The source text I’m relying on is Dennis Tourish’s excellent book The Dark Side of Transformational Leadership. In it, Tourish argues that the traits which management studies types celebrate and valorize in leaders aren’t actually positive in and of themselves; charismatic and visionary leaders can be massively narcissistic and selfish, transformational leaders can be emotionally manipulative; transactional leaders can refuse to admit they’re wrong. Indeed, one of the real dangers of behavioural theories in particular is a reluctance to consider the negative aspects of the behaviours identified as “leadership qualities”, and the valorization of leaders over all, in management studies, has, Tourish argued, led to such disasters as the 2008 global recession.
In Westeros, arguably even more leader-focused than management, the negative results are plain to see, playing out over eight seasons. However, a useful example is provided by Joffrey Baratheon, precisely because he’s such an obvious hate figure. He’s clearly selfish, nasty, power-obsessed, bullying, sadistic and casually homicidal. However, to take the point, none of that in and of itself actually detracts from his leadership ability. It makes decent political sense to have Ned Stark executed, and also to marry Stark’s daughter off as fast as possible to Tyrion, cementing the Lannister claim to the North while leaving Joffrey himself free to make an even more politically useful marriage to Margaery Tyrell– showing he has more sense in that regard than Robb Stark. None of this is to say that Joffrey is at all someone you’d want in charge of anything, let alone the Seven Kingdoms; but it’s to point out that the same skills and traits that can make a good leader, can also manifest in less positive ways.

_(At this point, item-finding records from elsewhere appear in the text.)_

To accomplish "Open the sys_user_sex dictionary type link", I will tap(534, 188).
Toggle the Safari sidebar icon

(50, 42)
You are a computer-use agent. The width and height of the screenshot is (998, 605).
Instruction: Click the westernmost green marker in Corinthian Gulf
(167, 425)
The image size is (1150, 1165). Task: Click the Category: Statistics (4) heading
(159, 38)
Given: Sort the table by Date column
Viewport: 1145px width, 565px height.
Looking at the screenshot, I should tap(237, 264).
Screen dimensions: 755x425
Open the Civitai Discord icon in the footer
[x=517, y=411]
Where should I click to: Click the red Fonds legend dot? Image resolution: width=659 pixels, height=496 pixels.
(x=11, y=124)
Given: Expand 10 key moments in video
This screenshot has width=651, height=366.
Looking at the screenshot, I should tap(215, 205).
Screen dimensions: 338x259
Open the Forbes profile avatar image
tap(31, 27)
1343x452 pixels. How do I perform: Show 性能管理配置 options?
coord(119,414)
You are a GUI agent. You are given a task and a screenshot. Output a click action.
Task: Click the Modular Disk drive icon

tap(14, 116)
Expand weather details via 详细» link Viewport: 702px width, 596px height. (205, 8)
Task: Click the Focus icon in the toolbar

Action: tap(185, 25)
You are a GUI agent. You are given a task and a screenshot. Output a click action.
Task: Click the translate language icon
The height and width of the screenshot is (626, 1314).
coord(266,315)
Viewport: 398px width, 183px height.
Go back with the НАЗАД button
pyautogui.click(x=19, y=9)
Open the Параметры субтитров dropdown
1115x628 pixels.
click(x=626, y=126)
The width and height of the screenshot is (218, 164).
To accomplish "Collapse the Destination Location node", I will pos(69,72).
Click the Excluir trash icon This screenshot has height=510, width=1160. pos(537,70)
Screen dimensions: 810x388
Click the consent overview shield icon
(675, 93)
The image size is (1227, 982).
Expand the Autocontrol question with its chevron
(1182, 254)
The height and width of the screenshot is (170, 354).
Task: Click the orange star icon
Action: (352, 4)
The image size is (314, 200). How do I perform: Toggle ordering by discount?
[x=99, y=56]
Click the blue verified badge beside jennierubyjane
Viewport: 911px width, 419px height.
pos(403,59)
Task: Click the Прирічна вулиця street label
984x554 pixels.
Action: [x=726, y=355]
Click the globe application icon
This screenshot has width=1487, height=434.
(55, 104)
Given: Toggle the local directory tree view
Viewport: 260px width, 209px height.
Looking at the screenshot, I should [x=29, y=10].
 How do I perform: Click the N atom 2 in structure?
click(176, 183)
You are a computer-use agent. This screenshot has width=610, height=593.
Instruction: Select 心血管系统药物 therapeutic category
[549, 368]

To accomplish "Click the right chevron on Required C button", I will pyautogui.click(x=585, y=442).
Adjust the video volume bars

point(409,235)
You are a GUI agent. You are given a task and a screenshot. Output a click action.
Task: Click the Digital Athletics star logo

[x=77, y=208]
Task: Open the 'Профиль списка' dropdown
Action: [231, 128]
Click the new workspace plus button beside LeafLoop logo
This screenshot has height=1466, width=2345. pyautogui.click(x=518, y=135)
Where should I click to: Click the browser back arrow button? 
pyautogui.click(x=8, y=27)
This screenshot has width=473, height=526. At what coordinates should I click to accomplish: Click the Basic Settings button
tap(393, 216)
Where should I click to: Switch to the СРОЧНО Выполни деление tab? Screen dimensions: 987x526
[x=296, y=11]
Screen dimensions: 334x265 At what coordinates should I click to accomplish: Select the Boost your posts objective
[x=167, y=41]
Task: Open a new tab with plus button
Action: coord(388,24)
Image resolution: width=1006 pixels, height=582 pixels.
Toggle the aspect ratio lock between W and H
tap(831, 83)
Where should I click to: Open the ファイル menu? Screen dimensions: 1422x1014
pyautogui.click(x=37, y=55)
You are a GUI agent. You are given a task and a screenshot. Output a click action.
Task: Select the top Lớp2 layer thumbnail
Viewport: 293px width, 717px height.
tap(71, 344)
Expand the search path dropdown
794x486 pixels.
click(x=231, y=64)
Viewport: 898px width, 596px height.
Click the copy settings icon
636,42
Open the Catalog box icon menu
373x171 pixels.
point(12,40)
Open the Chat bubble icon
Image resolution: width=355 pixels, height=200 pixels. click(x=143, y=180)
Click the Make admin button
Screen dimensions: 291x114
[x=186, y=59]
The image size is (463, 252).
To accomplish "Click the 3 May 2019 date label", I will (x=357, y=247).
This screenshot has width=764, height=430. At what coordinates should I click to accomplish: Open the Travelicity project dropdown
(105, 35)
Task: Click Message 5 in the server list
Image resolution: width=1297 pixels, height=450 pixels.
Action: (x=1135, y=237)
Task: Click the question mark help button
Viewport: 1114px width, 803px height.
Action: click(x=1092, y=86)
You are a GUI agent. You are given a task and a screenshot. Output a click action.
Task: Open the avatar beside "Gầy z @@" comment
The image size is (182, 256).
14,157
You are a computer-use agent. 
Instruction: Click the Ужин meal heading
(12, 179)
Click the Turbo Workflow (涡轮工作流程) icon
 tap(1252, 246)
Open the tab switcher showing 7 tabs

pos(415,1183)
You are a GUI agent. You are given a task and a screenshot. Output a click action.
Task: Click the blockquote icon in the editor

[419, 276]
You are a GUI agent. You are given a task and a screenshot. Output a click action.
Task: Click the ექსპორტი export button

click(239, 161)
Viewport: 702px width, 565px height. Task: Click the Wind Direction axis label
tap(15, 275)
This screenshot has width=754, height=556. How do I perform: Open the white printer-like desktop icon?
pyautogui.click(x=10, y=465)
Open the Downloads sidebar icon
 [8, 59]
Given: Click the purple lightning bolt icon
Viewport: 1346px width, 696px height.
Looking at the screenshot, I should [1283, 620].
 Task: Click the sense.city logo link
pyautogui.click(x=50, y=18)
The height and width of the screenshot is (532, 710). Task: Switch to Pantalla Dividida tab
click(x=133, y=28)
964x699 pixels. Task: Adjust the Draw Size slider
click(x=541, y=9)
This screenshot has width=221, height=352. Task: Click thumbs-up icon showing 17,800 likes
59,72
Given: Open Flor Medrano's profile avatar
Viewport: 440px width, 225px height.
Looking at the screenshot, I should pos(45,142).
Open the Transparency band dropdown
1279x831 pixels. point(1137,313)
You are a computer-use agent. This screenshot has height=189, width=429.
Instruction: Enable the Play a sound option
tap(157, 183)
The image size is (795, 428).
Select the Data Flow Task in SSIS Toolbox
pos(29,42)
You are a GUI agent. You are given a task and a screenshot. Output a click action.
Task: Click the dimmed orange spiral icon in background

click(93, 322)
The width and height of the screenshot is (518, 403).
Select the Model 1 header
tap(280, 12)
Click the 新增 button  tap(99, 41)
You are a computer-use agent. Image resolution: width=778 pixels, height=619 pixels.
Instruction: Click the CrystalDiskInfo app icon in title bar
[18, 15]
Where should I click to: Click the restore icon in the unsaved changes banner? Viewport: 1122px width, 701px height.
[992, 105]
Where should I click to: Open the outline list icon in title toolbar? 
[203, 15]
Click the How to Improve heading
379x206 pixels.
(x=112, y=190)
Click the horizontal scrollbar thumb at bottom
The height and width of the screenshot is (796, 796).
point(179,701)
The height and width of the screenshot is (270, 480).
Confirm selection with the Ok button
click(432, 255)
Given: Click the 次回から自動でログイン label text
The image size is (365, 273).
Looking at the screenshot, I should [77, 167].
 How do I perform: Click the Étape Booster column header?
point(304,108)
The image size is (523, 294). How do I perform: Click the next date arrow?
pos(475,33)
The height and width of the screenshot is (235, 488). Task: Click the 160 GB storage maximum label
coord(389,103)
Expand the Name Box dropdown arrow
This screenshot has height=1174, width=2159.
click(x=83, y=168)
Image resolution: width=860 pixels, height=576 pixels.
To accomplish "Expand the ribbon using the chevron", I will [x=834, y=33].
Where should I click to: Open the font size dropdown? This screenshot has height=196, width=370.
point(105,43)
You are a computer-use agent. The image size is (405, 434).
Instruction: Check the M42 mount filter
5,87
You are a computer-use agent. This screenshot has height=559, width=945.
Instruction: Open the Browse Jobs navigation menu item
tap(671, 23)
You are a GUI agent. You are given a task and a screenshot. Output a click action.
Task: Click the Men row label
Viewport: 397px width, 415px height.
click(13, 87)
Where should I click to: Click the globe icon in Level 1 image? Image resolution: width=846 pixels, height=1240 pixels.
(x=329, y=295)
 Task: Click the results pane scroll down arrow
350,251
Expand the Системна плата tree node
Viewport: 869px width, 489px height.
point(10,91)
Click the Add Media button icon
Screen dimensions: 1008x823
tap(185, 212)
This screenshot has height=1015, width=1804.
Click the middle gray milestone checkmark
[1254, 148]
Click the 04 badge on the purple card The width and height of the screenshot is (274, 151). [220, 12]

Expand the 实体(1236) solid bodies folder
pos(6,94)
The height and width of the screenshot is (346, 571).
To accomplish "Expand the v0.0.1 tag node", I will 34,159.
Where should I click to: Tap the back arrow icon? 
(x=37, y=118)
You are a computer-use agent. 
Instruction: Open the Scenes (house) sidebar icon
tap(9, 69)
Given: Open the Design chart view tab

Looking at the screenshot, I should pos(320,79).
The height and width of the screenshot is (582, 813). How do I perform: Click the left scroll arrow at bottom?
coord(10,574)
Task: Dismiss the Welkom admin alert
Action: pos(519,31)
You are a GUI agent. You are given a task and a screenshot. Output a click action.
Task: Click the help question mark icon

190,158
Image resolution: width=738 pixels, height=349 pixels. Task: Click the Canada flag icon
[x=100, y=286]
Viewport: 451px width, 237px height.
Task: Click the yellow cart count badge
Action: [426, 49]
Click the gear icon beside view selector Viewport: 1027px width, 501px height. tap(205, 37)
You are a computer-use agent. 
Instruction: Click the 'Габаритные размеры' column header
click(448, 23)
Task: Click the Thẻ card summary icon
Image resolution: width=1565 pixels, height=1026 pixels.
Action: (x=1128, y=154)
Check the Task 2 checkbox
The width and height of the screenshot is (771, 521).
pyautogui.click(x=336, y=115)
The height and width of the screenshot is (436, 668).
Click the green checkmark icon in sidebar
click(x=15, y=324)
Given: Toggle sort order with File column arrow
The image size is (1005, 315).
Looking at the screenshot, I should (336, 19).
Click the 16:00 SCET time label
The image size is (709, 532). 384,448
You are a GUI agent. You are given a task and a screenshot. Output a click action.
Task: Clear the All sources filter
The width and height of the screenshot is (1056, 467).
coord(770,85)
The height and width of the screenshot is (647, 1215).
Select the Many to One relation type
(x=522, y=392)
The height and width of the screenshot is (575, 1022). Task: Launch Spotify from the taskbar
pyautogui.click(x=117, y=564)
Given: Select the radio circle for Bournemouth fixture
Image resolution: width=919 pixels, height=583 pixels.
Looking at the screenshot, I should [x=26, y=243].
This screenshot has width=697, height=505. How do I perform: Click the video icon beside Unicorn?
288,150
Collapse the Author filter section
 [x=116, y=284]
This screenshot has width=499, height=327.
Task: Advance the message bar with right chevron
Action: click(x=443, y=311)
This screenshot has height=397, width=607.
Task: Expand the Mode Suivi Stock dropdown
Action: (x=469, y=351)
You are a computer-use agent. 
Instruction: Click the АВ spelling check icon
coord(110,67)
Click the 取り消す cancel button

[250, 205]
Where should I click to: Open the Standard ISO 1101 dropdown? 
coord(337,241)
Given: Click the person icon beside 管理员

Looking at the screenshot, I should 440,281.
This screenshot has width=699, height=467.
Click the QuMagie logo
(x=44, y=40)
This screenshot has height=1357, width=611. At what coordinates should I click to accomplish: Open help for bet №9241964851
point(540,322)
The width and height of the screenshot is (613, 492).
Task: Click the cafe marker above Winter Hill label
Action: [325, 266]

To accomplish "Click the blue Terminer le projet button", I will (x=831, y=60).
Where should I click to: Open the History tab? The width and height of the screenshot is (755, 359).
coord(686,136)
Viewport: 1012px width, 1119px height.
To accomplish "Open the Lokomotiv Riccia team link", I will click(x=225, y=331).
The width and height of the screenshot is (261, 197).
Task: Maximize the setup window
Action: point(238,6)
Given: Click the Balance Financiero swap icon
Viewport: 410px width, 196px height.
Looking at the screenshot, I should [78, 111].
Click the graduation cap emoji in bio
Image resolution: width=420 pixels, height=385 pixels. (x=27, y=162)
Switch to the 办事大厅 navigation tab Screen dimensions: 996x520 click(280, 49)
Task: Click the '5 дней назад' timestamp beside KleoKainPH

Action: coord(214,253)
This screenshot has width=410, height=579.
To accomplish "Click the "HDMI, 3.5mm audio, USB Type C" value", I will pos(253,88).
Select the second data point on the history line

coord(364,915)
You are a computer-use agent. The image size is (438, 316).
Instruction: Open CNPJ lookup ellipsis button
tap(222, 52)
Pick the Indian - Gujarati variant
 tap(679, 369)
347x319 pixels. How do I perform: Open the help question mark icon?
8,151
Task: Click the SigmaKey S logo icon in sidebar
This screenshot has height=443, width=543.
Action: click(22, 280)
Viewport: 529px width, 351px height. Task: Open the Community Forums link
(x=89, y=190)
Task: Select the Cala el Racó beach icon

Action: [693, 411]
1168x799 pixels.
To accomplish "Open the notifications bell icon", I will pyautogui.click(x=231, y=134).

To take a more recent example: Daenarys Targaryen firebombing Kings’ Landing from dragonback surprised many viewers, but it’s not at all out of keeping with what we discussed in the earlier entry on her leadership style. Indeed, it’s positively logical that a charismatic leader would be more inclined to a display of power to intimidate the opposition, even if it also alienates potential allies, than in thinking about long-term relationships (which are rather more the province of the transformational leader). The traits which gave her the strength to claw her way up from a pawn in the marriage game to conquer a continent, left unchecked, are the same ones that lead to her murdering innocent civilians simply because they had the misfortune to be born under Lannister rule.
The lesson to take from all of this is not only to keep a sharp eye on the leadership, wherever you are. It’s to ensure there are checks and balances in place. Both Joffrey and Daenarys’ homicidal tendencies could have been held in check by a system holding the ruler to account, and might even have survived the series had there been some system for removing them that doesn’t resort to out-and-out assassination.